(The short story “Not Here You Don’t” by Thomas McGuane, was featured in the October 18th, 2021 issue of The New Yorker.)
The American west is a strange place. I keep thinking that the histories, tragedies and pioneer attitudes of the late 19th century have faded away into our collective American past. Like in “Butch Cassidy and the Sundance Kid,” where they contemplated that the “west” was over and the country was becoming modern. But the reality is that those western histories, tragedies and attitudes still affect people to this day.
I had to read “Not Here You Don’t” by Thomas McGuane twice. Not that I didn’t understand it, but to verify that I hadn’t missed something. The story is compact, but not lacking in detail. The main character, Gary, is traveling to Montana to bury his father’s ashes on the homestead where his father grew up. Gary deals with the new land owner, and the people in the local town.

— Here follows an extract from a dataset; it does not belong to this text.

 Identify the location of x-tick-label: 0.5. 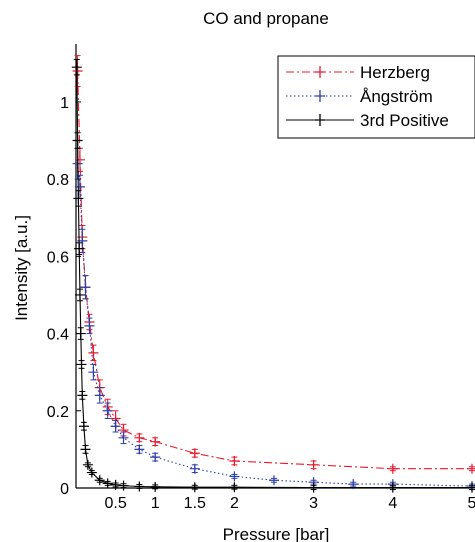
(115, 504). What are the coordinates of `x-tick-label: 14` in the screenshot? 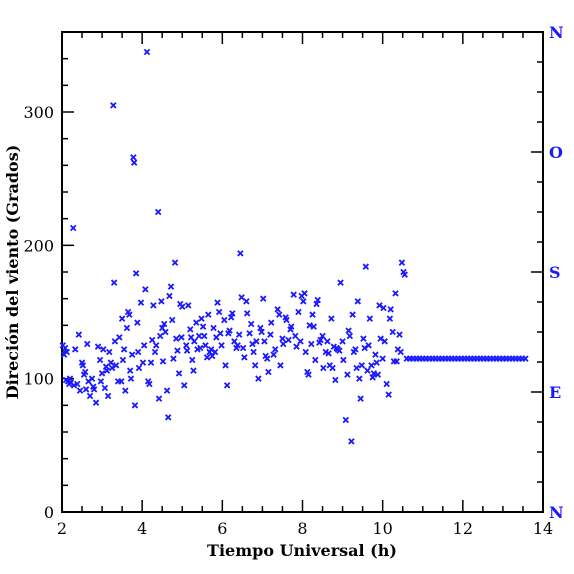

This makes the story sound simple, and perhaps it is, but the story is also playing with the western architype hero, and the changing west. Gary is duty bound to follow his father’s wishes. Gary also displays an honesty of his father’s legacy; he was a good man, though not perfect. Gray knows his family history with the land, and also displays a knowledge that the new landowner lacks, showing that owning it does not make you master of your land. Gary has regrets over a failed love, and he also has feeling of being out of step when he returns home in the East.
I found myself contemplating that even if we do roam and live far from home, how much of home stays with you? Are we instilled with attitudes from regions of this country that we never truly shake off? Do we identify with places that we really have the thinnest of connections to?
Hence why I read it again. Just making sure I got it.